Суд тщеславия произнес свой приговор устами г‑на Оффманна, упокой, Господи, его душу *! «Журналь де Деба» уже не был независимым, владельцы его, более не властные в своих действиях, получили от цензуры указание осудить меня. Впрочем, г‑н Оффманн пощадил битву франков и еще несколько отрывков; но если Цимодоцея показалась ему милой, то кощунственное сближение христианских истин с мифологическими вымыслами осердило этого ревностного католика. Велледа не могла выручить меня. Мне вменили в вину, что я превратил германскую друидессу в галльскую, словно я хотел почерпнуть из Тацита что-либо, кроме благозвучного имени *! И вот уже христиане Франции, которым я оказал такие большие услуги, восстановив их алтари, ополчаются на меня по вещему слову г‑на Оффманна! Их ввело в заблуждение название «Мученики»: они ожидали прочесть мартиролог, и тигр, разорвавший всего-навсего дщерь Гомерову, показался им святотатством.
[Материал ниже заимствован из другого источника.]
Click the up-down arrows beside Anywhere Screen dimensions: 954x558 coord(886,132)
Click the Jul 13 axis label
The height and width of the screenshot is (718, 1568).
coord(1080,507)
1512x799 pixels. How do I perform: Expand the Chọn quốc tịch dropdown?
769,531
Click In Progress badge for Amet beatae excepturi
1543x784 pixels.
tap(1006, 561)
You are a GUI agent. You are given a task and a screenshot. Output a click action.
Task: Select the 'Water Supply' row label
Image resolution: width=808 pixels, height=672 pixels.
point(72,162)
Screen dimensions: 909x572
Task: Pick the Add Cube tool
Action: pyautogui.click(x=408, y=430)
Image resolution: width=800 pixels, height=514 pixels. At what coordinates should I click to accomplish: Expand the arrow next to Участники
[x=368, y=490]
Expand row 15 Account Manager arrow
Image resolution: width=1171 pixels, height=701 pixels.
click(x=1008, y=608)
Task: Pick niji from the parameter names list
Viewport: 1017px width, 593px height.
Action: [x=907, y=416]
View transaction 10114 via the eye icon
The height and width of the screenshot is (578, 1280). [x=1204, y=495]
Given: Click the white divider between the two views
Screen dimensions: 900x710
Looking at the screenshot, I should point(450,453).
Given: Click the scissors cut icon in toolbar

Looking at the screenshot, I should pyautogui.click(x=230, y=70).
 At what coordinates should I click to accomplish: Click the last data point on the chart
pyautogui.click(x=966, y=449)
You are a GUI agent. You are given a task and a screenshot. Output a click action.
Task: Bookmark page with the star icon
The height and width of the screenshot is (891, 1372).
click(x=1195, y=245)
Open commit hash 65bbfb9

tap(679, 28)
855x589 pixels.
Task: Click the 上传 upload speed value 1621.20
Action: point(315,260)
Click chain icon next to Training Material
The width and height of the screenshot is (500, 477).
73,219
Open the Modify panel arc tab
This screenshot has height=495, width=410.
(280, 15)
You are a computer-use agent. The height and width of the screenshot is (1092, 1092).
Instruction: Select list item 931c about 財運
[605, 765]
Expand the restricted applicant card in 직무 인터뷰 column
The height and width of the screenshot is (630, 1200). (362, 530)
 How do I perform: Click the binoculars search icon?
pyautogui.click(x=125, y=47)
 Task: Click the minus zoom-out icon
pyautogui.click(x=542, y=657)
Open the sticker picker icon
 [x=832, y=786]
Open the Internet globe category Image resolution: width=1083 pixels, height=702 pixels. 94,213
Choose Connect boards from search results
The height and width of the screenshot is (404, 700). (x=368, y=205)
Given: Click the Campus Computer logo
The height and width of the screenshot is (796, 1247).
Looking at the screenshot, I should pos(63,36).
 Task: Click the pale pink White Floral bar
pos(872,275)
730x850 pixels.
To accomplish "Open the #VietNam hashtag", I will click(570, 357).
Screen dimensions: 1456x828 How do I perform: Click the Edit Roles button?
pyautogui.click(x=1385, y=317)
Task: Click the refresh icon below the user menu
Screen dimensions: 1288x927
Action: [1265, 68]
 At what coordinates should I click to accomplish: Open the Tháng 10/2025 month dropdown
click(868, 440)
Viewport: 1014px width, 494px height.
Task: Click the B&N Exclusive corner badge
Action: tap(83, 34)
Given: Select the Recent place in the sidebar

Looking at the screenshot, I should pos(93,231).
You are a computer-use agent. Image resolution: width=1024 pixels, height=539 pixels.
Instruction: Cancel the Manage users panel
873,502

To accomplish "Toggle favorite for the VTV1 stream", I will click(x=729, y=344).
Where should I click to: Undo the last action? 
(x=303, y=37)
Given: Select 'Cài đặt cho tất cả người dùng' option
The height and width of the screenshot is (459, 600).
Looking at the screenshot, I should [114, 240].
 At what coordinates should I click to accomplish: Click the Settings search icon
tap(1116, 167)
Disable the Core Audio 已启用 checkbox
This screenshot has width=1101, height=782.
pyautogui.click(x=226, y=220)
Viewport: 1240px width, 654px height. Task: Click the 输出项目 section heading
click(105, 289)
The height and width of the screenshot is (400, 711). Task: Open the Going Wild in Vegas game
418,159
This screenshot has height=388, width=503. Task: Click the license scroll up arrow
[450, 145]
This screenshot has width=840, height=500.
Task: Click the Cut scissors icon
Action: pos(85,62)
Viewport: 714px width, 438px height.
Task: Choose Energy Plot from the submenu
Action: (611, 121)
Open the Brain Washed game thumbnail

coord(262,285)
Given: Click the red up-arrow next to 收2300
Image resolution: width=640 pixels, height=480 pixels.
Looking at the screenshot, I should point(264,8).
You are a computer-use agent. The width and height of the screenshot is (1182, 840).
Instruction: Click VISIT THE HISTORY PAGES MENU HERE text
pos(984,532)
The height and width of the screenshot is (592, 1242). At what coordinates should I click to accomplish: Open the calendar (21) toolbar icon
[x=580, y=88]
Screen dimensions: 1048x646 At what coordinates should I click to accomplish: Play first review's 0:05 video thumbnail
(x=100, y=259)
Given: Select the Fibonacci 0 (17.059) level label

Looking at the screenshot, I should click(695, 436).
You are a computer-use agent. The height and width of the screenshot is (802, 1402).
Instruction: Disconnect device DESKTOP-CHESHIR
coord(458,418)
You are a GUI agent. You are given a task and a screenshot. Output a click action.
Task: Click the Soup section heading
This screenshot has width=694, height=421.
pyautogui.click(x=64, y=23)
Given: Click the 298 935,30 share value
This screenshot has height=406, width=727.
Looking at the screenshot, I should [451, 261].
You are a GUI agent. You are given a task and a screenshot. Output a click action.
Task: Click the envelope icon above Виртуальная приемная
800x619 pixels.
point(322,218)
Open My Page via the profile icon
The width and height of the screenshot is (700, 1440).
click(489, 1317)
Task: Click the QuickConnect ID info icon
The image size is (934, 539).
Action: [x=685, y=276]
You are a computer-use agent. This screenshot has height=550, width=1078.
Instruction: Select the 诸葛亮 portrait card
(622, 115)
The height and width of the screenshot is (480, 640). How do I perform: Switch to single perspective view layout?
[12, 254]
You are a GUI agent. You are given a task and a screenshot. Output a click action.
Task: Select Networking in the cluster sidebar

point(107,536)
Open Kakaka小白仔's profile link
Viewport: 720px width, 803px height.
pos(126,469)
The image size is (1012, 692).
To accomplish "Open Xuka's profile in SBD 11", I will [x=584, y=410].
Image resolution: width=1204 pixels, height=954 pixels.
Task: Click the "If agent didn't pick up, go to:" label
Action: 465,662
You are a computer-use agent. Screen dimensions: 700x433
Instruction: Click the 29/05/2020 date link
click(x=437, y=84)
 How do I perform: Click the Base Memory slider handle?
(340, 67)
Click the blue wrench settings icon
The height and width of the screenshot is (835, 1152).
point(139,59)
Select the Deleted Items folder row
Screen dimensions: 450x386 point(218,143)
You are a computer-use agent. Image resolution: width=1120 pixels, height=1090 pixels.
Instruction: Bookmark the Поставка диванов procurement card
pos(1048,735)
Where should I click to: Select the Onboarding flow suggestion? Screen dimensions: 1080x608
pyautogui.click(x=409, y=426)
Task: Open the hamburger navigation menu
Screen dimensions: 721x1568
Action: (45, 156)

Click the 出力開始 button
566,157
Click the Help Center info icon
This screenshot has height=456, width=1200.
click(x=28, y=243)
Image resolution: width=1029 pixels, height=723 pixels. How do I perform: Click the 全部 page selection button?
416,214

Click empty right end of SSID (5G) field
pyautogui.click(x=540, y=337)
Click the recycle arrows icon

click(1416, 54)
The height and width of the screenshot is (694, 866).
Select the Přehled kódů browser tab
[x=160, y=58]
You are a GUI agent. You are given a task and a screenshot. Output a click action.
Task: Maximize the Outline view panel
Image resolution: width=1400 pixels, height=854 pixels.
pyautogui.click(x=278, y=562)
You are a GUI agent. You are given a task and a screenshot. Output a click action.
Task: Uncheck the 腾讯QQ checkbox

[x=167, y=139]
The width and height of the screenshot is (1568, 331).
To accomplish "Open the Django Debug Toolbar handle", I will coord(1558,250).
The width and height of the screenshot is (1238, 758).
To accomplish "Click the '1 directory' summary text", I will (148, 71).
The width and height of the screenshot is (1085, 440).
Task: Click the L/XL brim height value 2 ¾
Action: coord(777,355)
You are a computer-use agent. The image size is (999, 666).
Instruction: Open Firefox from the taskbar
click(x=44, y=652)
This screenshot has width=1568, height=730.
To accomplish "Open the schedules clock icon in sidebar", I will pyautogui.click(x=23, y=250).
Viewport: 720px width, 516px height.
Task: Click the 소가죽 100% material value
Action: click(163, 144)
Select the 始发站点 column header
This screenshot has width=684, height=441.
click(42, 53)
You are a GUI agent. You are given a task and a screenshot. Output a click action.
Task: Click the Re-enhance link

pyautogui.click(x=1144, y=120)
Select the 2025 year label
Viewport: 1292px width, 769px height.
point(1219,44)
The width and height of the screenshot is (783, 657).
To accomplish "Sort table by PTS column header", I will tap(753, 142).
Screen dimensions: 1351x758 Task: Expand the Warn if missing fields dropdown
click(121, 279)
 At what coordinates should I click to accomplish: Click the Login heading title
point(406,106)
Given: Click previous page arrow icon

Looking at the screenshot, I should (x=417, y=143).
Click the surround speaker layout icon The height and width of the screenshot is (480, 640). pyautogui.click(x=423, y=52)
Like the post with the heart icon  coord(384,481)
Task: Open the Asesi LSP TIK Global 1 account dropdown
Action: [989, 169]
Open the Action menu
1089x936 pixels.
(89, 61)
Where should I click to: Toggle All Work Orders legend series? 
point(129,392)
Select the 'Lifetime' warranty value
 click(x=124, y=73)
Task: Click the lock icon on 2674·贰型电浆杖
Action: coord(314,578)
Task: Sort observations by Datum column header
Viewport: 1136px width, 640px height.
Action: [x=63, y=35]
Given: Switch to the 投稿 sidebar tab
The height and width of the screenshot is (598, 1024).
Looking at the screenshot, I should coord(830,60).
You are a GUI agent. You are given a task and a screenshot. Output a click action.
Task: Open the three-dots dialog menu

Подлинное мученичество папы Пия VII, которого Бонапарт привез в Париж пленником *, не оскорбляло их, зато мои вымыслы, по их мнению недостаточно христианские, привели их в негодование. Труд расправиться с ужасными богохульствами автора «Гения христианства» взял на себя г‑н епископ Шартрский. Увы! с тех пор он, верно, уже догадался, что рвение его достойно лучшего применения.

Г‑н епископ Шартрский — брат моего чудесного друга г‑на де Клозеля, человека весьма набожного, но не вознесшегося до таких высот добродетели, как его брат-критик.

Я счел, что обязан ответить противникам, как сделал некогда в отношении «Гения христианства» *. Пример Монтескье, защищавшего «Дух законов», вдохновлял меня. Я был не прав. Какие бы глубокие истины ни изрекали авторы, подвергшиеся нападкам, ответом им служат лишь улыбки беспристрастных умов да насмешки толпы. Положение их невыгодно: французам оборона не по нраву. Когда я доказывал критикам, что, клеймя тот или иной фрагмент, они обрушиваются не на что иное, как на прекрасный обломок античности, они, пойманные с поличным, изворачивались и винили «Мучеников» в том, что книга эта — не более чем подражание. Если я оправдывал одновременное присутствие в поэме двух религий ссылками на авторитет Отцов Церкви, мне возражали, что в эпоху, когда происходит действие «Мучеников», среди язычников уже не было великих умов.

Я чистосердечно думал, что сочинение мое провалилось; яростные нападки поколебали мою уверенность в себе. Немногочисленные друзья утешали меня, уверяя, что гонения несправедливы, что публика рано или поздно изменит свой приговор; особенно тверд был г‑н де Фонтан; я не Расин, но он мог стать Буало * и без устали твердил мне: «Они одумаются». Убежденность его была так велика, что вдохновила его на прелестные стансы *:

По городам скитаясь, Тасс, и проч.—

он не побоялся скомпрометировать свой вкус и репутацию.

«Мученики» и в самом деле воспряли; они удостоились чести быть изданными четыре раза кряду; они даже снискали особую милость литераторов, оценивших наконец сочинение, свидетельствующее о серьезных штудиях, о работе над стилем, о великом почтении к языку и вкусу.